How to complete this task ▸ In the listing below, find each line holding "computer" and copy it.

Provided records ▸
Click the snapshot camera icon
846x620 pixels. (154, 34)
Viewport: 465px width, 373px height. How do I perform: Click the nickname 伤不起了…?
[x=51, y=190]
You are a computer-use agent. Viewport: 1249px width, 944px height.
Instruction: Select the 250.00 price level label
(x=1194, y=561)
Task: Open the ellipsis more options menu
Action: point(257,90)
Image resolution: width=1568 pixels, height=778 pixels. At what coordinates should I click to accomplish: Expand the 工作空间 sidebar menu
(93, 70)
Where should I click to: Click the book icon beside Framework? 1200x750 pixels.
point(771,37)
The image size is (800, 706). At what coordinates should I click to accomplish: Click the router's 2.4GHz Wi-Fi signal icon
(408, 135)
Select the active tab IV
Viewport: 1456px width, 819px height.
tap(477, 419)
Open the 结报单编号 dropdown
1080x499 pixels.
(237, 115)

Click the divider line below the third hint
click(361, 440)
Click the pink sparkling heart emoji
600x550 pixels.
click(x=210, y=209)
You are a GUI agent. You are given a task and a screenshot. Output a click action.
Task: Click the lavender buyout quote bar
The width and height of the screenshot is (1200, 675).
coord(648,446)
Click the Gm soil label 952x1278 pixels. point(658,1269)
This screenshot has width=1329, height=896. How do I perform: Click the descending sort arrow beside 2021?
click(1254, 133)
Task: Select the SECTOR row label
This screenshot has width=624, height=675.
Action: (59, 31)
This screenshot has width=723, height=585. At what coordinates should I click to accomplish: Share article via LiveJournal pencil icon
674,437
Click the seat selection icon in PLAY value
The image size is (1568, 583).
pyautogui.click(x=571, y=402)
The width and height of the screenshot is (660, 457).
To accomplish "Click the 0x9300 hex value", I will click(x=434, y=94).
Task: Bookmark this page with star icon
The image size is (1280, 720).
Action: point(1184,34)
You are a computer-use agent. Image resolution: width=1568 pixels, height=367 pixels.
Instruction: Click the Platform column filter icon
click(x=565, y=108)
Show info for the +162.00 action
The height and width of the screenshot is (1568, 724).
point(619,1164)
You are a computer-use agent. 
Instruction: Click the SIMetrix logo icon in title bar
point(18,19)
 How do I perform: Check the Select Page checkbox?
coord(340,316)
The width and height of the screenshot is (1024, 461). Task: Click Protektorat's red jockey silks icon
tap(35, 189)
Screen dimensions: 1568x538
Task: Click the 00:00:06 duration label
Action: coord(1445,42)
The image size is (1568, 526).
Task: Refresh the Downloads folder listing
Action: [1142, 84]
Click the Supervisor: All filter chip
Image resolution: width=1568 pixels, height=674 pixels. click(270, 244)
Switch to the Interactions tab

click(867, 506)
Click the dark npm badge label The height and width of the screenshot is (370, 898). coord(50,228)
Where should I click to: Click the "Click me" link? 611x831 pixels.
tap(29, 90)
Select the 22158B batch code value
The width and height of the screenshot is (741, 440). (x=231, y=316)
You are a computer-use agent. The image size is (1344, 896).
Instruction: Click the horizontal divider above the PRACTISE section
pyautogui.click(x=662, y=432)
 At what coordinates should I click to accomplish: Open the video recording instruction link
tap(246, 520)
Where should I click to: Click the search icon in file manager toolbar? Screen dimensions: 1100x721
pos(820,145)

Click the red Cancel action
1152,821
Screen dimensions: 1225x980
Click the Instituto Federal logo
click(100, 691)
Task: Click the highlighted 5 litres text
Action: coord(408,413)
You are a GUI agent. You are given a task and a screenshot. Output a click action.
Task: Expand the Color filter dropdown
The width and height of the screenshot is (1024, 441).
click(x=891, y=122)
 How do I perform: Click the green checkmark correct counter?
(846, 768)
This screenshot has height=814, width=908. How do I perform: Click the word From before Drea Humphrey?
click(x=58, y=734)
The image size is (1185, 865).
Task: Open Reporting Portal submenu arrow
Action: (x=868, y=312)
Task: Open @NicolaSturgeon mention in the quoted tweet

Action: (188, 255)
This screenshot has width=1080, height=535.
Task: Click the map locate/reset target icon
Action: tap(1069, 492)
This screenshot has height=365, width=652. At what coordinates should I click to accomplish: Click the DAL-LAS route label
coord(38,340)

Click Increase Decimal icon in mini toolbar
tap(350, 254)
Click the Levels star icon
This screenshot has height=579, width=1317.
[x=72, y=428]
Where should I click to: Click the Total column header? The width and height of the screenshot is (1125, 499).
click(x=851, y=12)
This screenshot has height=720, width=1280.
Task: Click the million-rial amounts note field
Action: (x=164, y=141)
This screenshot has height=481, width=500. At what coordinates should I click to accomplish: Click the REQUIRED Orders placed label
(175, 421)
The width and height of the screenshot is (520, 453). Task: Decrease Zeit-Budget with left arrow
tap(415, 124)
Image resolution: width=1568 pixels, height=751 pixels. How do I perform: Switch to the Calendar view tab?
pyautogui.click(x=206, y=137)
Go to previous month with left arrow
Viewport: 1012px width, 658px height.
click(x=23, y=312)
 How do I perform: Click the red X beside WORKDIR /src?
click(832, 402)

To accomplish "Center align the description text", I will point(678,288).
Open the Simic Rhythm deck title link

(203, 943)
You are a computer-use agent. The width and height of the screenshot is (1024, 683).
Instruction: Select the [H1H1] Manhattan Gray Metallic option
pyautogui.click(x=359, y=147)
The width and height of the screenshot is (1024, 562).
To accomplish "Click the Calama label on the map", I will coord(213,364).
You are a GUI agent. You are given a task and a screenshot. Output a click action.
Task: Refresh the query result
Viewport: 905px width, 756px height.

Response for this exercise ▸
You are a computer-use agent. Viewport: 1249px width, 944px height.
You are a computer-use agent. Image resolution: width=1568 pixels, height=367 pixels.
You are a computer-use agent. 
You are a computer-use agent. The image size is (1344, 896).
You are a computer-use agent. The width and height of the screenshot is (1024, 683).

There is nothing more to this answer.